Town charters proclaimed the rights and obligations of the townspeople, such as taxes, rents and other charges, as well as the limits of their freedom. Many charters permitted artisans to organise guilds, the precursors of craft unions. The guilds had specified rules, regulations and rights as well as leaders to enforce them. The guilds often achieved their status through grants from rulers, who would receive payment for the privilege. 

Imports into the town had to be sold to guild members or else bear a heavy tariff.

Guilds provided protections and benefits for their members. How one progressed from apprentice to journeyman to master was determined by the guilds, which also ran schools to train the sons of members. 

Guilds also secured monopolies of their towns’ businesses.  Initially, many guilds had, as members, both merchants and artisans, but over time, the differences in their interests caused them to separate.

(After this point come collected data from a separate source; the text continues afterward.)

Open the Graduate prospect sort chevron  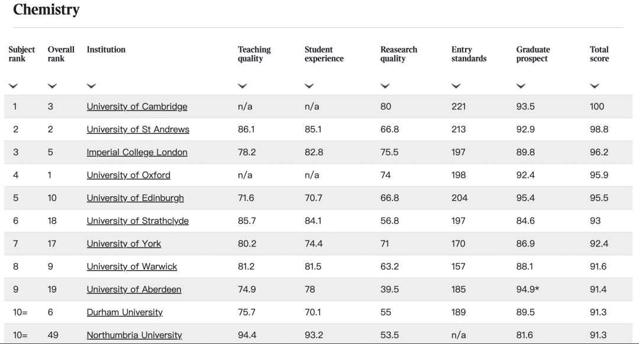click(x=521, y=86)
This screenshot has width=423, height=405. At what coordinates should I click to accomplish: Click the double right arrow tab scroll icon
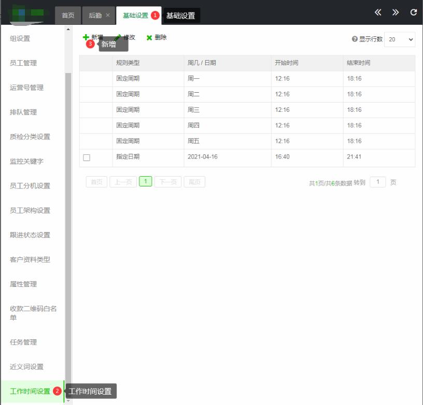[x=396, y=12]
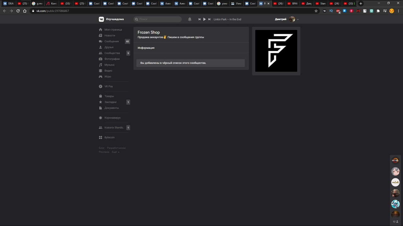Open a new browser tab
The image size is (403, 226).
(x=361, y=3)
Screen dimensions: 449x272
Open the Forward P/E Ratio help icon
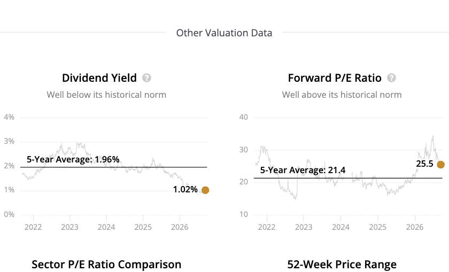pos(391,78)
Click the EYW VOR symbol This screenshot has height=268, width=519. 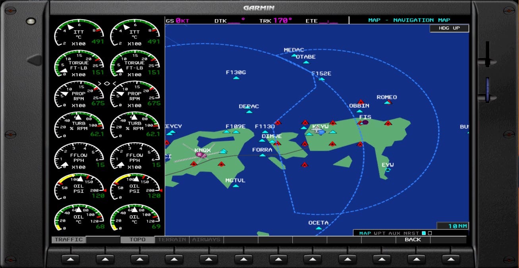(x=388, y=170)
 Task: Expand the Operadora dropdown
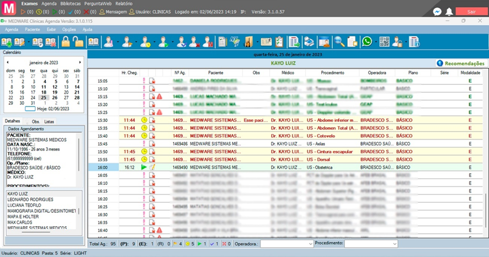click(310, 244)
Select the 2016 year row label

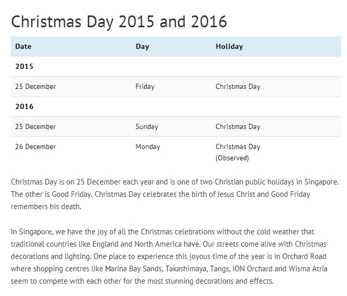24,106
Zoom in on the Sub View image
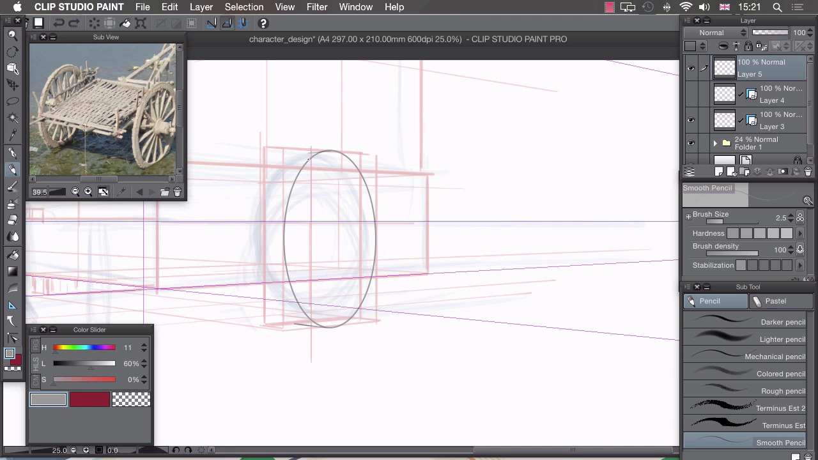The width and height of the screenshot is (818, 460). pos(88,192)
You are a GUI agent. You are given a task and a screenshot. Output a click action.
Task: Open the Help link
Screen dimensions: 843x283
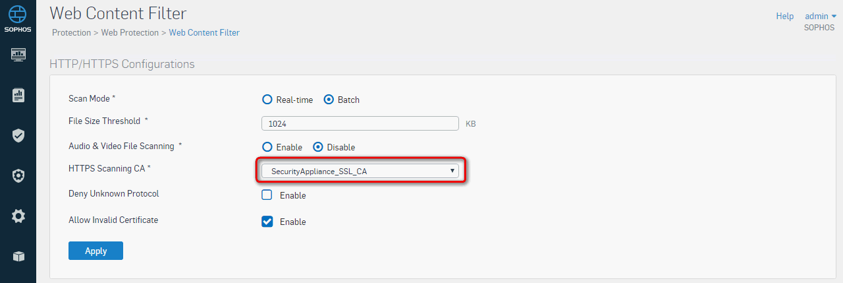[x=785, y=16]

For example, merchants who imported goods wanted to sell them for higher prices, while artisans, who were also consumers, favoured lower prices. 

Thus, merchant and artisan guilds often were in conflict, specially since the merchants usually were town officials working hand in glove with the lords and the artisans were their subjects. More important, however, was what they had in common. Merchants and artisans literally were bourgeoisie (the very word means ‘men of the towns’), which were capitalistic outposts in the feudalistic world.

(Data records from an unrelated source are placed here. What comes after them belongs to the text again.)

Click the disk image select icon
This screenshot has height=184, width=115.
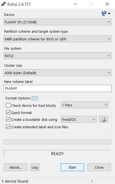(x=104, y=119)
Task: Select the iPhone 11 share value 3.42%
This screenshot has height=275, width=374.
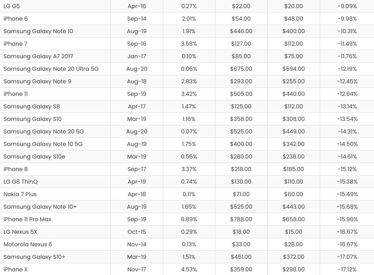Action: click(x=189, y=94)

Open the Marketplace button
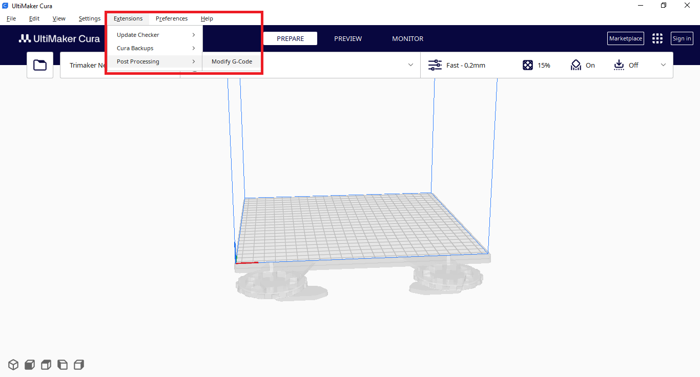point(625,38)
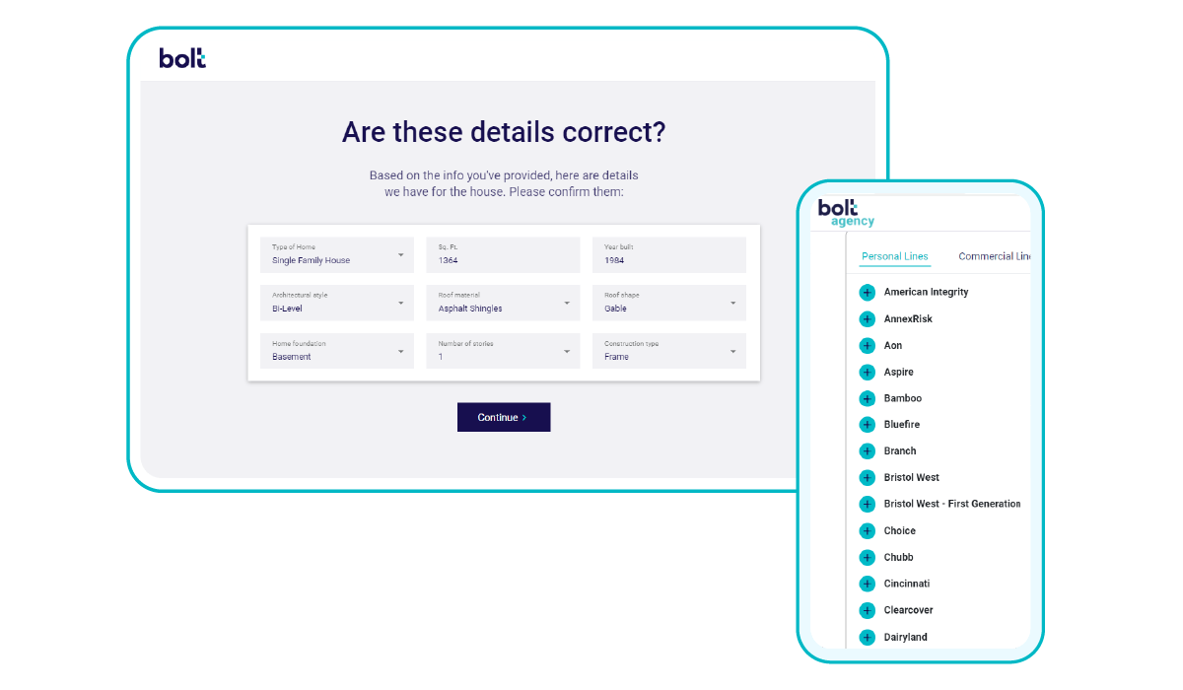Add the Aspire carrier using its plus icon
This screenshot has width=1183, height=690.
[867, 372]
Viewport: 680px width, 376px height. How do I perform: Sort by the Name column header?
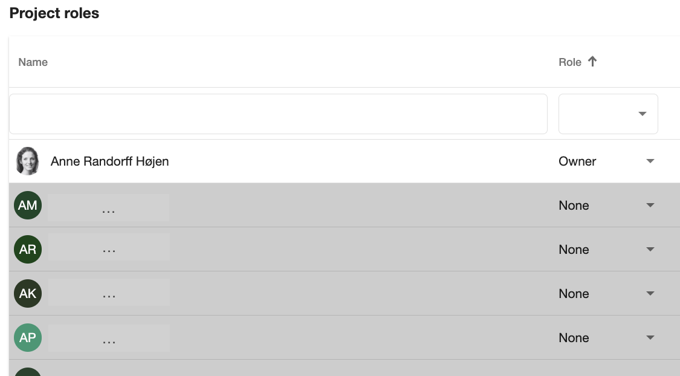(33, 62)
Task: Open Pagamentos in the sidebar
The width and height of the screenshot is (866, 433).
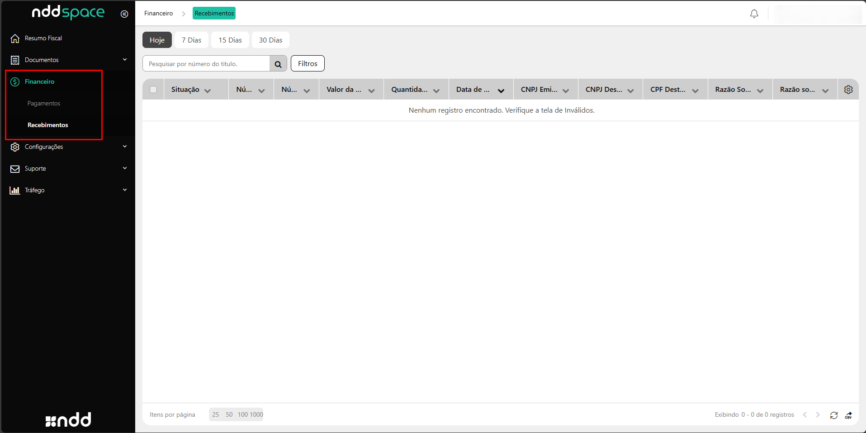Action: pyautogui.click(x=44, y=103)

Below them were the unskilled workers and above them, in theory at least, were the nobles, princes and monarchs. 

Unskilled workers had little hope of rising in a society in which wealthy merchants and united craft guilds (which barred them from entry) were gaining power. Some of the guilds were closed affairs, in which only relatives of members could hope to gain admission. Others, the less desirable trades, were more open

One of these was the barbers’ guild in Marseilles and the outlying district of Sestri, in which the term of indenture was only two years, quite short by the standards of the time, which usually required from four to seven years. 

One of the apprenticeship contracts read: “April the thirteen, in the year of the Lord 1248, 1, William, barber of Sestri, in good faith and without equivocation, place myself in your service and engage myself to work for you, Armand the barber, making my home with you, for learning the art of craft of barbering for a period of two years, at the salary or wage of forty solidi in the money now current in Marseilles, promising to be faithful to you in all things, not to rob you, or take anything away from you, and not to leave you for a greater or less wage for any reason whatsoever, and to give you in good faith whatever money I am able to take, to tell you the truth, and to bear faith with you in all that I do. I also promise to reimburse you for all expenses you incur in my behalf; and I promise to do all the things by agreement, and under pledge of one hundred solidi in royal crowns, the pledge being forfeited when the agreement is broken. For greater security I swear upon the Holy Gospels, touching them with my hand. And I pledge all my goods, etc., and renounce the benefit of all laws, etc.

The barber’s pledge or contract was much shorter: “And I, the said Armand, admit all the foregoing, and promise by this agreement to give to you, the said William, forty solidi every year as your wage, and to provide for you, in sickness or in health, food and clothing for two complete years. Pledging all my goods, etc., and renouncing the benefit of all laws, etc.”